Life itself is always something worth celebrating, especially if it’s celebrating the birth of a new one.
However, as wholesome as it is, gender reveal parties are, they play a rather dark role in society and also lately, the environment, as the explosion of colors and release of pounds of confetti in the air has finally taken its toll on our planet.
Over the U.S. Labor Day weekend, two expectant parents didn’t get the party they exactly hoped for as they sparked a wildlife that scorched more than 10,000 acres of land in Southern California.
What was a family event used to navigate gender, identity and life transitions, gender reveal parties has become their own mini-industry over the past few years.
Fueled by a never-ending quest of trying to out-do one another as couples, it also presents a bizarre culture of what is considered an attention seeking culture that we live in.

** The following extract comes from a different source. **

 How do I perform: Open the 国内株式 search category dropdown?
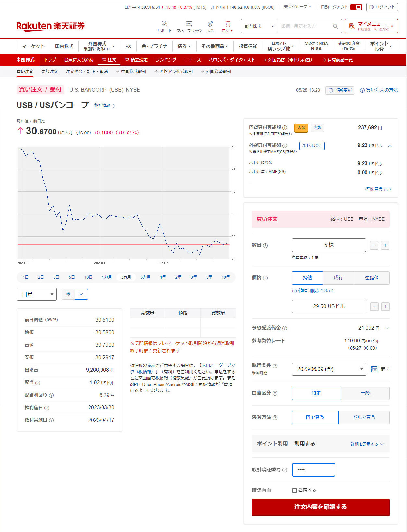259,26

It can all be traced back to 2008, when blogger Jenna Karvunidis cut into a cake at a party, revealing the pink frosting inside it which symbolizes her having a baby girl. Just like that, the modern gender reveal was born.
In a wild bid to please the world of social media, users may go beyond the extremes such as wrestling alligators or even setting off explosions. So, how did it go from as simple family celebration to these? The reason is an attention economy, which uses the currency of views and likes to make the most out of their time online.
It all aligns with the values of an always-on digital consumer, always scrolling for the next best thing to appear on their feed.
The slightest choice to not having a gender reveal also serves purpose towards social media currency as social media influencer Iskra Lawrence announced on Instagram that she would not have a gender reveal – and included sponsored links to a clothing brand in the post.
Parents sometimes choose to ignore the culture and economics that play to these gender reveal decisions; instead of fuelling and celebrating the mystery behind a baby’s gender, perhaps they should also keep in mind to not fuel a forest fire while at it.